WHY MOSQUITOES BUZZ IN PEOPLE’S EARS AND MORE STORIES FROM AFRICA, rated G, September 2004, $9.95 VHS, $14.95 DVD; ages 4-9. Talk about a story coming to life. “Why Mosquitoes Buzz in People’s Ears” is a terrific collection of African folktales. The title story is similar to other tales of the misguided (think “Chicken Little”), and the garbled misunderstanding of the sort that comes from a game of telephone. In the end, the mosquito is just looking for an honest answer. Two other tales bring to life folklore that has often been overlooked in favor of more Eurocentric fables. Iguanas and pythons exist side by side with crows, monkeys and a very powerful owl. In “A Story, A Story,” Ananse (often spelled Anansi), we learn how one of the more familiar figures in African fables came to be the star of so many stories. Ananse covets the stories of the sky king and carries out Herculean feats to win them. “Mosquitoes” is colorful enough to hold a child’s attention and encourages memory. There is a soothing and literary rhythm to these stories, and there are valuable messages about not believing gossip and the triumph of wit over strength. Sylvia says: B+. Soothing more than stimulating; a nice bedtime choice for younger children. May be too slow for ages 7 and up. The bonus DVD features are not exceptional, but the two extra stories make up for the lack of innovation. In fact, my favorite story is the lovely look at West African life and culture in The Village of Round and Square Houses.
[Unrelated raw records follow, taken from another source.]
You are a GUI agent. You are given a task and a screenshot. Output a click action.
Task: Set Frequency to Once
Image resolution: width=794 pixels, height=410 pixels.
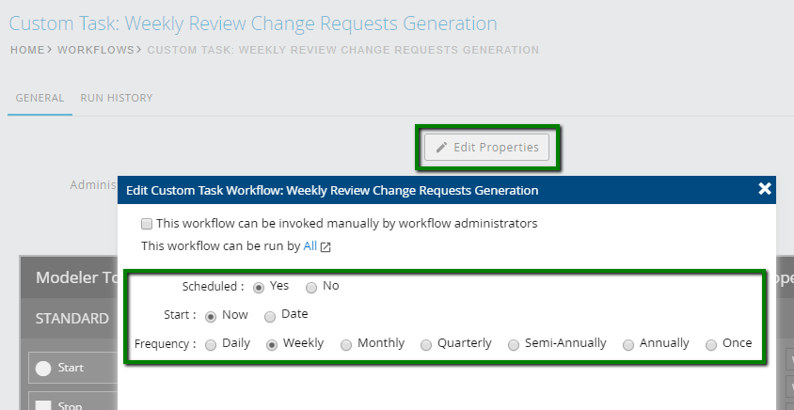tap(711, 345)
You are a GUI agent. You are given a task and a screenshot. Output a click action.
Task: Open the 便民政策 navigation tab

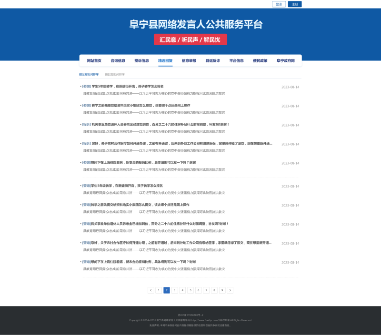260,61
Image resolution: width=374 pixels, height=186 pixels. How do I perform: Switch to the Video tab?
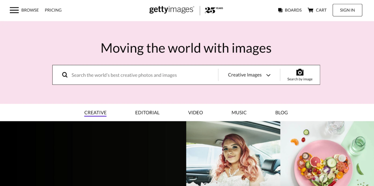195,113

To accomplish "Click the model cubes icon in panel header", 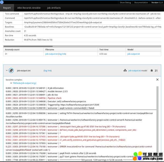I will tap(125, 70).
LASSIE: THE 50TH TELEVISION ANNIVERSARY EDITION, rated G, September 2004, $29.98 DVD; ages 3 and up. Today’s kids may recognize Lassie from General Electric commercials, but they should know she is a real television heroine. This is defiantly a collector’s item and an intergenerational program. Most of us remember what to expect from a Lassie story: Trouble comes, someone says, “What is it, girl?” and Lassie saves the day after someone miraculously understands her canine message. Over the years, the trouble has been everything from a cougar to going blind to finding an abandoned child to the infamous Timmy-fell-down-the-well drama. Somehow, it still works, and “Lassie: The 50th Television Anniversary Edition” is a beautiful use of the DVD format. It comes with a 24-page booklet that explains how “movies made Lassie a star, but television made her a legend” and much more. Its three discs include episodes I recall from my childhood, others from before I was born and, I must admit, episodes that I did not have time to watch. It is nearly nine hours of material. Sylvia Says: A. Twenty-four episodes spanning from the 1950s to the 1970s make this a lot of entertainment for the money.
Sylvia M. Ewing is a mom and a writer. She also is a producer at WBEZ Chicago Public Radio.